Le ton inquiet de la Quatrième Ambassadrice trahissait l’ampleur de sa tâche. A ses côtés, son premier lieutenant et aide de camp s’affairait à la rassurer et réajusta un peu son chignon perlé. Enveloppé dans un impeccable professionnalisme, Srijan Marzani était au service de Parvati Mathai depuis maintenant 3 ans et jusqu’à présent, ses conseils avisés avaient largement permis d’épauler la jeune ambassadrice dans ses fonctions. D’aucuns estimaient que derrière son sourire affable et ses manières discrètes et polies, il était une véritable éminence grise qui avait le bras si long qu’il pouvait remonter jusqu’au Cercle Intérieur.

« Ne vous inquiétez pas, ambassadrice.

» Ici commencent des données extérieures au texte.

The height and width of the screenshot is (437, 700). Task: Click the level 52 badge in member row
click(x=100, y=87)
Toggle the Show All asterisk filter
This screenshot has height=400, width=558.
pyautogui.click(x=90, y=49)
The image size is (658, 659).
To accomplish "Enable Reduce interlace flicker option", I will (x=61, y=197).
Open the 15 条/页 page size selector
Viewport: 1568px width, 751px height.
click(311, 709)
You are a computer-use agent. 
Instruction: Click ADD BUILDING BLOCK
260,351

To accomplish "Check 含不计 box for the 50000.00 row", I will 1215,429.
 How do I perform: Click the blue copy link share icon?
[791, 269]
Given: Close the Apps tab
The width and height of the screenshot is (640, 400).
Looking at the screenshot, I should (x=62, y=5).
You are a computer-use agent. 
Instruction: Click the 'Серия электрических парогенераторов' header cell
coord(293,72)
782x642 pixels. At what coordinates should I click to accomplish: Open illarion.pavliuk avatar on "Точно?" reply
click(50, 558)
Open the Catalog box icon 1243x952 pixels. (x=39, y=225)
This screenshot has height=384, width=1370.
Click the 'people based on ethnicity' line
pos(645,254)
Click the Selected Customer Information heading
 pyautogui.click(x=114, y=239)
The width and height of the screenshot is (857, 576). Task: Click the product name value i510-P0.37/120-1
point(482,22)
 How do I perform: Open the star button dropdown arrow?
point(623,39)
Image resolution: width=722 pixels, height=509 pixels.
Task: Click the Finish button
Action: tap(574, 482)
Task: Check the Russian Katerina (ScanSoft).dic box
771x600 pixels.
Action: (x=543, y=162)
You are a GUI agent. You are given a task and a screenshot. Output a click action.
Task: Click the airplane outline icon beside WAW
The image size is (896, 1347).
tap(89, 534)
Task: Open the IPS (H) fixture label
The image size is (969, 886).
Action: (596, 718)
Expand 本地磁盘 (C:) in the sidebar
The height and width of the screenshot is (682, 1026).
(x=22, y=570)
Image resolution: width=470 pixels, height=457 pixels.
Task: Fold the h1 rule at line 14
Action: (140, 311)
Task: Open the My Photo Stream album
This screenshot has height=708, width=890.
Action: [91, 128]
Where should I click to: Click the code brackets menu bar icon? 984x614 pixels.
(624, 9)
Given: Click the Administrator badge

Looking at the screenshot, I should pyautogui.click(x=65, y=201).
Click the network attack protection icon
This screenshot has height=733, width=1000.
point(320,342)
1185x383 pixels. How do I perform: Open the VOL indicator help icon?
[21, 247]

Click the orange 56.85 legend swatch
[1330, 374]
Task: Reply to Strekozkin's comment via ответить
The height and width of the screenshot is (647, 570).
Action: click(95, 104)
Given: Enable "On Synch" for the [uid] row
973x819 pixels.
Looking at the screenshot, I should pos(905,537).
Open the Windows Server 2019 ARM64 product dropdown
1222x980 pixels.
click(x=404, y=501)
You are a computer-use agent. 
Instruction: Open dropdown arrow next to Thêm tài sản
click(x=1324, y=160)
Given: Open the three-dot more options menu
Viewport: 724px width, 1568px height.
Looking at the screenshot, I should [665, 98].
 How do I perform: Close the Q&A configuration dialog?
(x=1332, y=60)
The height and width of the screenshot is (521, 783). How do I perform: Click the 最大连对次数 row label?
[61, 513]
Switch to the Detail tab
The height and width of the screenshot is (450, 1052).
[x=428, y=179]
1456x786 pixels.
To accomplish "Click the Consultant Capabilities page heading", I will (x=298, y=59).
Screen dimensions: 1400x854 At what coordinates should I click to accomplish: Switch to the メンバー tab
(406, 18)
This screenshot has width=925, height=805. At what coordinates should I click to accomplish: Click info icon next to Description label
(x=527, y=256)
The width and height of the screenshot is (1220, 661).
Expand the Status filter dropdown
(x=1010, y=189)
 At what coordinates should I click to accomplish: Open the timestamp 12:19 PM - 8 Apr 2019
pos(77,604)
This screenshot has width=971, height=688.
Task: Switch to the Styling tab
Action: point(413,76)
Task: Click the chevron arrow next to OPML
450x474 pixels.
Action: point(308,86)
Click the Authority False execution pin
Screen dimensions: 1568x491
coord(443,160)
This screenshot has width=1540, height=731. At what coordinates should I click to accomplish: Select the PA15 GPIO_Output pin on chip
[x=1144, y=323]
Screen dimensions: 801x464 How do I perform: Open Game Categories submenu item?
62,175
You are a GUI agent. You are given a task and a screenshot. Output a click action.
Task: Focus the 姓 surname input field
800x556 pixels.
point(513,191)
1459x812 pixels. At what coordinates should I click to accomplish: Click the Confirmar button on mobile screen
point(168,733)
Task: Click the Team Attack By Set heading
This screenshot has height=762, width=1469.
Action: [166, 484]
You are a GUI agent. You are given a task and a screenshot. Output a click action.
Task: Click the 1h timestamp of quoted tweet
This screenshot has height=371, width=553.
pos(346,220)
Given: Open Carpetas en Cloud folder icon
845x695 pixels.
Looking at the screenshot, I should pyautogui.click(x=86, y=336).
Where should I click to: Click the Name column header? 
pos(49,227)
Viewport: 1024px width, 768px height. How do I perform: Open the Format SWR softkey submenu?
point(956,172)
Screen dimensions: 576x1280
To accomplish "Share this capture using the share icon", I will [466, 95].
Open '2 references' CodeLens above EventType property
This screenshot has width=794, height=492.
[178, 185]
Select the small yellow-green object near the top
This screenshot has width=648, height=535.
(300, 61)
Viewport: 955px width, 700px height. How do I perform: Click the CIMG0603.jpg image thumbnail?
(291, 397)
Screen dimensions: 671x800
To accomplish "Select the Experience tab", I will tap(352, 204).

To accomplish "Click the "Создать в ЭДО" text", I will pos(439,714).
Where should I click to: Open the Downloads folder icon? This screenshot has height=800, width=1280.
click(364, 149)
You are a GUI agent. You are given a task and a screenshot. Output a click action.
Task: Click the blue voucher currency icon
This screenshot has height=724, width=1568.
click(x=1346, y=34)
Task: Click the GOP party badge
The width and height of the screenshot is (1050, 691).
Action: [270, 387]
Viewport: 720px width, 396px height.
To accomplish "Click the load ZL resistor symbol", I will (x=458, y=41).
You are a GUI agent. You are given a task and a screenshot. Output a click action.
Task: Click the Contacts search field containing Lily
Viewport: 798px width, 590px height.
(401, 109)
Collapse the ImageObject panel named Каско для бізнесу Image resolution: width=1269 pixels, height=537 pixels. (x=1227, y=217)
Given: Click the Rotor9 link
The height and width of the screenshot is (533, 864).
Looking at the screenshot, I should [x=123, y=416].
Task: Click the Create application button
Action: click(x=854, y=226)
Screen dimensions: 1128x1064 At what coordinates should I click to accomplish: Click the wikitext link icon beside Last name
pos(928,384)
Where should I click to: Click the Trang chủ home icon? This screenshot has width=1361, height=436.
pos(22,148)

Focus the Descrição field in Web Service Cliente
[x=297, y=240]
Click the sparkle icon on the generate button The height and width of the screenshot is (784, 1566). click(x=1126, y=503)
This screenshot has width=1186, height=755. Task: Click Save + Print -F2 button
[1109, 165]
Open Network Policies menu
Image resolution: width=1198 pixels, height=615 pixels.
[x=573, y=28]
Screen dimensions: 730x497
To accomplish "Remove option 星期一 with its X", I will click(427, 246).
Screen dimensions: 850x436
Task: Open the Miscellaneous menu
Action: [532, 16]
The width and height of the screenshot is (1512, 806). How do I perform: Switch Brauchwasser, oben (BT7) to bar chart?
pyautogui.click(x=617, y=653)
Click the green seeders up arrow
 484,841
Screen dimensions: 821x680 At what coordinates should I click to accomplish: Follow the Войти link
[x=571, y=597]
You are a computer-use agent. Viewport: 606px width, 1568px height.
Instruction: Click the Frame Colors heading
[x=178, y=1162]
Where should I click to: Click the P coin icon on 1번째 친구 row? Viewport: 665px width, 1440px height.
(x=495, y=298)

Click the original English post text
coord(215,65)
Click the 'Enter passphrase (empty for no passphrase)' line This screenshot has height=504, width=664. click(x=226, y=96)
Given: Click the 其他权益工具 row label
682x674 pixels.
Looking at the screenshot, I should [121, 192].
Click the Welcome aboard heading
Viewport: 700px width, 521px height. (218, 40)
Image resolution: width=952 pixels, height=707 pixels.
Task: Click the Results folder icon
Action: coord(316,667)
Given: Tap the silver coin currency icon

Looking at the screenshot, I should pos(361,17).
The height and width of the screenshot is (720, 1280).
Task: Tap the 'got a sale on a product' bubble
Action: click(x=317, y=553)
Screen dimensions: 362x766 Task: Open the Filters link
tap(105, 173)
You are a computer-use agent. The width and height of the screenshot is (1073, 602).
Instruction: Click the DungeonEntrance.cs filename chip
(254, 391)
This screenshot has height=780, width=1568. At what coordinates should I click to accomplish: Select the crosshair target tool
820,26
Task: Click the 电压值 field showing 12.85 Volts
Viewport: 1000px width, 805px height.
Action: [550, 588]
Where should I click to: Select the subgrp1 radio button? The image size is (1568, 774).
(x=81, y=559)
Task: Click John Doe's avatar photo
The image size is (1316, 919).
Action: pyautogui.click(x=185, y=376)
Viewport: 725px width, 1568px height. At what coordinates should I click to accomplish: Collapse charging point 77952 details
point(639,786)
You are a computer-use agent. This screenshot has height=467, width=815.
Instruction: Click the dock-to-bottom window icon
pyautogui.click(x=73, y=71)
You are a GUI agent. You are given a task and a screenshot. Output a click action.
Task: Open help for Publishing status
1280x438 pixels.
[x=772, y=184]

Vous êtes parfaite. Encore une fois, le Daryl ne reçoit qu’en cas d’extrême nécessité les intervenants extérieurs. S’ils ont accepté de vous rencontrer aujourd’hui, c’est que vos mots ont plus de poids que la couleur de votre sari. »

Il ne faisait que répéter ce que tout le monde dans l’antichambre savait, mais ses mots étaient parfaitement pesés et avaient le don de rassurer son entourage. A l’autre bout de l’antichambre, monsieur Sidhi Chalerm, directeur de la Porte Dorée, pianotait nerveusement sur l’accoudoir de sa chaise. L’homme, d’ordinaire impassible et serein, semblait préoccupé à l’idée de ferrailler avec le Daryl. A ses côtés, en train de parfaire son maquillage, la représentante de ATMA Energies : Parvati Serin. A l’âge de 42 ans, cette professionnelle des hydrocarbures avait acquis une réputation de femme d’affaire redoutable. Désignée par le consortium pour représenter les intérêts d’ATMA Energies, la dame était réputée pour faire partie de la Table de Bouddha, l’une des organisations privées les plus influentes de la région. Elle n’avait même pas besoin le verbaliser, le simple fait qu’elle puisse en faire partie était déjà un atout non négligeable dans sa manche.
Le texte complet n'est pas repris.